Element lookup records
## begin

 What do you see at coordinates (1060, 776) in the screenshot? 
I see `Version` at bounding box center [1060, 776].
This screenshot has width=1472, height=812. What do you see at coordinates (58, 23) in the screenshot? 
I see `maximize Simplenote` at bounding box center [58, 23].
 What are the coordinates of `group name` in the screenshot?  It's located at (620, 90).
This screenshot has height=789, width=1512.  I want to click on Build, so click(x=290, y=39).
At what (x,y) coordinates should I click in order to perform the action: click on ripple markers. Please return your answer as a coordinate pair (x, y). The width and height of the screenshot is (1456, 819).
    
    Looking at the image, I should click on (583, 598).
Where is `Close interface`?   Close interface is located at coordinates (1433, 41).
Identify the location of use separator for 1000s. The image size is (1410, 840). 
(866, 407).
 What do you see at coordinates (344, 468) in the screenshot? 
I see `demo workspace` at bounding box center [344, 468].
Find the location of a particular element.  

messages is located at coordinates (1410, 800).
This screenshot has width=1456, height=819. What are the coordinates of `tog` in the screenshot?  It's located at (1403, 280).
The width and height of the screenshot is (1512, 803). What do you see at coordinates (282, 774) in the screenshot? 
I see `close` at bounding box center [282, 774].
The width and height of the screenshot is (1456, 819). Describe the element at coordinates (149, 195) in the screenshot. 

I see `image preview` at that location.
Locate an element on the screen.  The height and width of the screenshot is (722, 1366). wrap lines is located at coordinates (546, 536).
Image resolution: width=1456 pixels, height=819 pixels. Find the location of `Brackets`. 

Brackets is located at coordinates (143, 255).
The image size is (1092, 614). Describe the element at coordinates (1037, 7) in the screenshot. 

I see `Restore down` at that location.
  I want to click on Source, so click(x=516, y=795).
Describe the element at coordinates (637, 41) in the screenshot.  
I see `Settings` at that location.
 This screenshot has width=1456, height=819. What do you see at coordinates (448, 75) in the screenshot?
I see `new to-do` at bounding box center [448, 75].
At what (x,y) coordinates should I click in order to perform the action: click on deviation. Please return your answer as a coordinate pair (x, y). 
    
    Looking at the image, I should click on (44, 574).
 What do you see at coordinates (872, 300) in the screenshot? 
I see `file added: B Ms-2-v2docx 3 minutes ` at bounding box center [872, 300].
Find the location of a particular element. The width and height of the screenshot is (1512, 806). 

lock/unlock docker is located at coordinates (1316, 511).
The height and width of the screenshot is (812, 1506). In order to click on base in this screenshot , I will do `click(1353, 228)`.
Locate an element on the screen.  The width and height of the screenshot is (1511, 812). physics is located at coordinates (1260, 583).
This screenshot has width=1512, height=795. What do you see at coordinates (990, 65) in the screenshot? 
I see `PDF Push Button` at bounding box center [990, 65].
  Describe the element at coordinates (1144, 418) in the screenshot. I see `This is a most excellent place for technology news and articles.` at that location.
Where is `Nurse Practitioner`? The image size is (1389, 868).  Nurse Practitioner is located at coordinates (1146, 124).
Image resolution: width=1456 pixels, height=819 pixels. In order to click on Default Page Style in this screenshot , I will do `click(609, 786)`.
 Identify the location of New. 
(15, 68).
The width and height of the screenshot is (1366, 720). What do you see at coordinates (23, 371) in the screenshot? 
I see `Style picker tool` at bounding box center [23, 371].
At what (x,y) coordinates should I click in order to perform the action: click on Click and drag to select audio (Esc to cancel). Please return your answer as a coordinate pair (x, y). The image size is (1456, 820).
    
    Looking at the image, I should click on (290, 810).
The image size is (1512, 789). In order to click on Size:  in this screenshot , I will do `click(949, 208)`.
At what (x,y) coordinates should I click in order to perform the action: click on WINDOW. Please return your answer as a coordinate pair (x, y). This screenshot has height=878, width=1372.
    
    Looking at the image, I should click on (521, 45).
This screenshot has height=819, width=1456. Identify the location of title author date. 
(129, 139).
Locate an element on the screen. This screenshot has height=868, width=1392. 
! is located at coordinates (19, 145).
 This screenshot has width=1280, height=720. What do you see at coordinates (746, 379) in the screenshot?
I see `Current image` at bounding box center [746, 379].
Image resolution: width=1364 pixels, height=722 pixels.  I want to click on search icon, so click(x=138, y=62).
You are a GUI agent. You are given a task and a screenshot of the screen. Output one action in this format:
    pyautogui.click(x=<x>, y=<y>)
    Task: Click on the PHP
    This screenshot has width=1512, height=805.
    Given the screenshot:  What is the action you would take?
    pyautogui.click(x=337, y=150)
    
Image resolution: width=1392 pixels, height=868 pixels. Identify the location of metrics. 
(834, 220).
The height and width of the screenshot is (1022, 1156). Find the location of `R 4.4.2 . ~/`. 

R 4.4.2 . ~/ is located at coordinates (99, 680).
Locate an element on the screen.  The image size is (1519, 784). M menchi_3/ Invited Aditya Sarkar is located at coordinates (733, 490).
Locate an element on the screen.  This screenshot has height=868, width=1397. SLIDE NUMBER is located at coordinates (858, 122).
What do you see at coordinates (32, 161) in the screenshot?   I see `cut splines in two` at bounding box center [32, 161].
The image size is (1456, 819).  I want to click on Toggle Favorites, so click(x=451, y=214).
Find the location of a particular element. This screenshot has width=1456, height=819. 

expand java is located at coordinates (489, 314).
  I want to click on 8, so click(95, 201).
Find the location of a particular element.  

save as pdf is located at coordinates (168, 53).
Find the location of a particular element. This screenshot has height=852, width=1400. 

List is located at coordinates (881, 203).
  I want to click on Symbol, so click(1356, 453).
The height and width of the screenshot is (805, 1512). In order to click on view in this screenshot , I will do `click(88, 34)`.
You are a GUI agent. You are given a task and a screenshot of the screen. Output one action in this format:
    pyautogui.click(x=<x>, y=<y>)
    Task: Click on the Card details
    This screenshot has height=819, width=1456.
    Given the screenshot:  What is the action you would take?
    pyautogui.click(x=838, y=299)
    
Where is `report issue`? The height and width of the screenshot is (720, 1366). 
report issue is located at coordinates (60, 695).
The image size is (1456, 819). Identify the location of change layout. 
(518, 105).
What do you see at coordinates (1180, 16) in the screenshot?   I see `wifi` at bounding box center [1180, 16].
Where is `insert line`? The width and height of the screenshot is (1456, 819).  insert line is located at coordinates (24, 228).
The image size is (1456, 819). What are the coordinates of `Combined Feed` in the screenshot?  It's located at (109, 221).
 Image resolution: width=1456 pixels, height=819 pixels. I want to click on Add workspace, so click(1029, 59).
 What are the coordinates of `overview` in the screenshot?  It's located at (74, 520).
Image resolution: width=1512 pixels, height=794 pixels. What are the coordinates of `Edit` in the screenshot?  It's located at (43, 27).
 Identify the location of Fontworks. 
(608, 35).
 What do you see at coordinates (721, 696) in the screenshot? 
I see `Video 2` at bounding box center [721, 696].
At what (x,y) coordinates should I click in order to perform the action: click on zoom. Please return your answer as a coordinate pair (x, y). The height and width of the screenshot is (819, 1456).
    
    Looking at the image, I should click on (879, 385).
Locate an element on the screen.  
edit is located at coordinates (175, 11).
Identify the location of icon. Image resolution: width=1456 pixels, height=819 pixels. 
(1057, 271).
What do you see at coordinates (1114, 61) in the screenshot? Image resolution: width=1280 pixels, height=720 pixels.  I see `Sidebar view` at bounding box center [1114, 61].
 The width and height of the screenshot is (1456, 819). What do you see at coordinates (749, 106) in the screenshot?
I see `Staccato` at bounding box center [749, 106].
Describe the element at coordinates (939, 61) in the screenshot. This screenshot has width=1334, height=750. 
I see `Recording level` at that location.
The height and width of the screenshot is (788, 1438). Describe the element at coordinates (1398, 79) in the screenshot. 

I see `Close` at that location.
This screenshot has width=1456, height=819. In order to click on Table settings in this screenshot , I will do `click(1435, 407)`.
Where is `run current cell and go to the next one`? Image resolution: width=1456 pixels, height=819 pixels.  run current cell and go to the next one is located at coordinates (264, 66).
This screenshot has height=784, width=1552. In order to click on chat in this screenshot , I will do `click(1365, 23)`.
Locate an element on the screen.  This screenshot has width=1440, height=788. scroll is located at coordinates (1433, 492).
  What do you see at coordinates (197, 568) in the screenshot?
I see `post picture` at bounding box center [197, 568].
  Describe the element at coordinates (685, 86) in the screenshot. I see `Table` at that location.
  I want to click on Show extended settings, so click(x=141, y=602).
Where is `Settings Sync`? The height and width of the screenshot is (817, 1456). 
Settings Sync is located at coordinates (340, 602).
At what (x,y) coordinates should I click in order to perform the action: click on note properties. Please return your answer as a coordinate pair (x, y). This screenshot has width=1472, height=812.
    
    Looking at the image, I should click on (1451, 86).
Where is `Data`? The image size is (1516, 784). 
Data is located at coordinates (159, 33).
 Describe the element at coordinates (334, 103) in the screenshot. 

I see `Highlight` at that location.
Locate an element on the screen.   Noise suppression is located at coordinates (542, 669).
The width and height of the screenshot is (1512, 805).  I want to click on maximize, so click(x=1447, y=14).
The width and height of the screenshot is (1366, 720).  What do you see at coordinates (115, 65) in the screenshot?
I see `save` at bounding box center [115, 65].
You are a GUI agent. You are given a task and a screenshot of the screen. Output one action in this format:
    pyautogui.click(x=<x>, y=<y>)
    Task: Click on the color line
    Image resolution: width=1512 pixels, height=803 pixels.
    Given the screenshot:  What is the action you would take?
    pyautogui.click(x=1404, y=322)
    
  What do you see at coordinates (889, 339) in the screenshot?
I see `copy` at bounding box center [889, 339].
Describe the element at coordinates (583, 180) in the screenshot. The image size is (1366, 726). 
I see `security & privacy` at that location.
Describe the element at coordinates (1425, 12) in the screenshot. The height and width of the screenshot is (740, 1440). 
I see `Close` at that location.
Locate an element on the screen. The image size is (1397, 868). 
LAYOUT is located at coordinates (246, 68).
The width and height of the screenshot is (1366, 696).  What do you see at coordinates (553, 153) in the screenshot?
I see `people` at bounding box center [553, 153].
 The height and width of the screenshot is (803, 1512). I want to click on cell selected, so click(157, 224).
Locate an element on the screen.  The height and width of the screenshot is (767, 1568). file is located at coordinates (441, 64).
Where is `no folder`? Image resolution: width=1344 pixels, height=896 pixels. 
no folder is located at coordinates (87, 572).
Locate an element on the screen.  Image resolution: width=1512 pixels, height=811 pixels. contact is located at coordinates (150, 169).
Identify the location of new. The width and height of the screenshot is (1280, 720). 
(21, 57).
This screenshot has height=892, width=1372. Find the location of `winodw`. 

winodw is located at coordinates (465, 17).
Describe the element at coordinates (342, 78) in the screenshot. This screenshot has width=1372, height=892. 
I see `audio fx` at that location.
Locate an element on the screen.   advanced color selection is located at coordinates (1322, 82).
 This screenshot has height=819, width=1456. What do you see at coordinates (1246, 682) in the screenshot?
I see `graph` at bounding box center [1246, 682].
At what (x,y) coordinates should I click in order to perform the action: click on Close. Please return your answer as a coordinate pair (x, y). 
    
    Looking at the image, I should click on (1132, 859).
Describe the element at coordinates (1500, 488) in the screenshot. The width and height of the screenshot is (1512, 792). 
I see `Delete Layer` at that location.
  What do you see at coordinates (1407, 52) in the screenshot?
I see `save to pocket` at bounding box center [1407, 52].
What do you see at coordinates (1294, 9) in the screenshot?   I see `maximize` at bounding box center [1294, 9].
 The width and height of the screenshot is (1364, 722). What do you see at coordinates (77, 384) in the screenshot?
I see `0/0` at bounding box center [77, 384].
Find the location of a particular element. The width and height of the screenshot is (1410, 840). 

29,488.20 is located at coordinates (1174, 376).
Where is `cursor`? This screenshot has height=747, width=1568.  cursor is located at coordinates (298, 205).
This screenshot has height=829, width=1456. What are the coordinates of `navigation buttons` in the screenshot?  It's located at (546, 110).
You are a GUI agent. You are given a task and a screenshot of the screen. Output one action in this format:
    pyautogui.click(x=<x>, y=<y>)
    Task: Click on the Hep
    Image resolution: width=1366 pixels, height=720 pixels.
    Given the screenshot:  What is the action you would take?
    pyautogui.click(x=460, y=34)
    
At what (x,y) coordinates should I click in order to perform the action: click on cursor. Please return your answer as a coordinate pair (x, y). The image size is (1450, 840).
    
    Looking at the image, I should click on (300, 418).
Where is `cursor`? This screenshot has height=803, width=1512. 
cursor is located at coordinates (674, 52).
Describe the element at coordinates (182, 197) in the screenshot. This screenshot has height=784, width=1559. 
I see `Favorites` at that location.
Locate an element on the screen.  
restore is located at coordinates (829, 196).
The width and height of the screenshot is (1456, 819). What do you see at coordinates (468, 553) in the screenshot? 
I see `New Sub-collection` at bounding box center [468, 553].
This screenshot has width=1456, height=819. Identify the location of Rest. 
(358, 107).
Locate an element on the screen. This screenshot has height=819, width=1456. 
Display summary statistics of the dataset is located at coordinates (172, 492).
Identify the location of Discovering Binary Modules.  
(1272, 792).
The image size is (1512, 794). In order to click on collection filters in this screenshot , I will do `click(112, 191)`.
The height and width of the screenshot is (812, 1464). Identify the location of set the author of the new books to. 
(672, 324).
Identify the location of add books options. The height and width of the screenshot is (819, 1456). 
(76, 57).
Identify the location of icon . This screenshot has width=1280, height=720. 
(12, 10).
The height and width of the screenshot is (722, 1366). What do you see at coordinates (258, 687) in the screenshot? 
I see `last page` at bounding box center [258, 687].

## end

**Short task:** Copy the lines of the records verbatim, from the line containing "click on zoom." through the line containing "(1057, 271).", both included.

**Exercise result:**
At what (x,y) coordinates should I click in order to perform the action: click on zoom. Please return your answer as a coordinate pair (x, y). The height and width of the screenshot is (819, 1456).
    
    Looking at the image, I should click on (879, 385).
Locate an element on the screen.  
edit is located at coordinates (175, 11).
Identify the location of icon. Image resolution: width=1456 pixels, height=819 pixels. 
(1057, 271).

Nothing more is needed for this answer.